----- Records for the exercise -----

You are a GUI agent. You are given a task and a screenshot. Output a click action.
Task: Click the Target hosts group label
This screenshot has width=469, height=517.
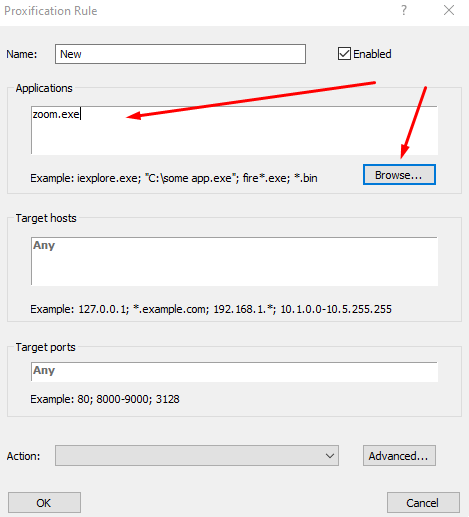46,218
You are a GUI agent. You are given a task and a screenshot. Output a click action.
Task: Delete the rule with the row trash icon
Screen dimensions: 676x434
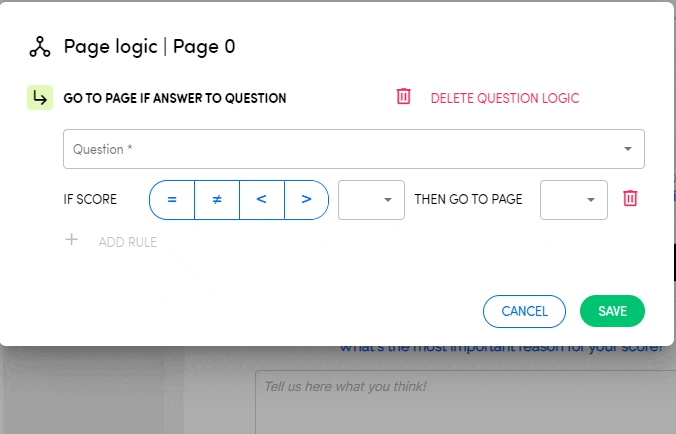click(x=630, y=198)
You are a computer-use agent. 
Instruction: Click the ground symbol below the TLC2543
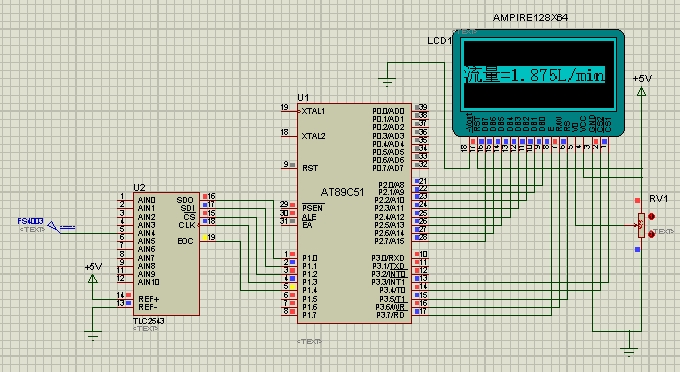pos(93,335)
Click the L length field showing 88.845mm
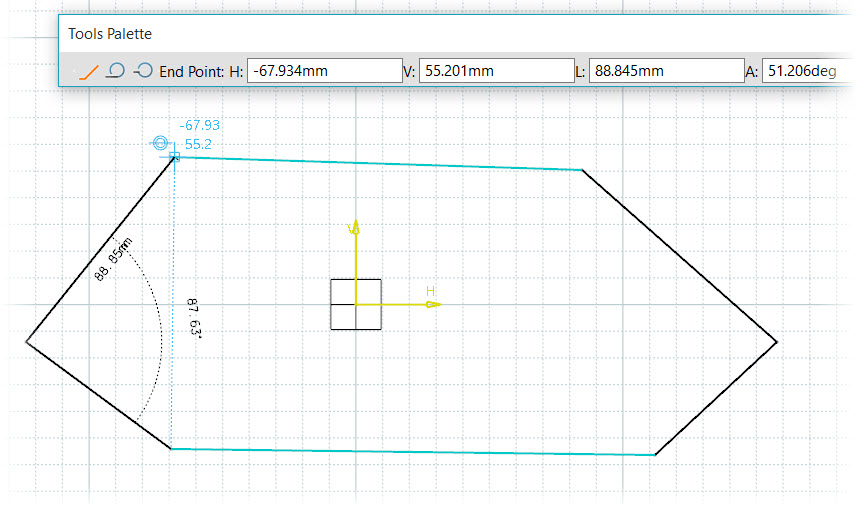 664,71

-----
----- Records for the exercise -----

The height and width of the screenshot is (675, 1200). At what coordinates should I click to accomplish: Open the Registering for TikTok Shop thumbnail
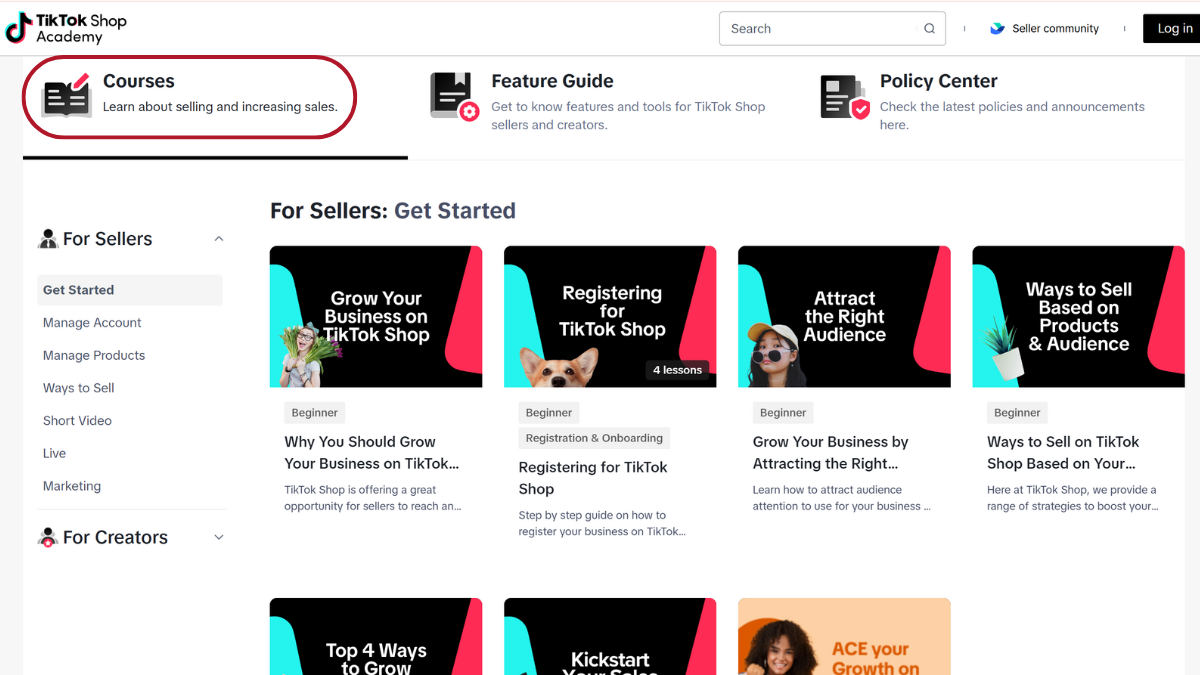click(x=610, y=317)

-----

- Task item -
Would you output the lines above from the line holding "This screenshot has width=469, height=517." up to and including the line holding "You are a computer-use agent.", exactly and only those, with no pictures?

- Task solution -
This screenshot has width=469, height=517.
46,218
You are a GUI agent. You are given a task and a screenshot. Output a click action.
Task: Delete the rule with the row trash icon
Screen dimensions: 676x434
click(x=630, y=198)
You are a computer-use agent. 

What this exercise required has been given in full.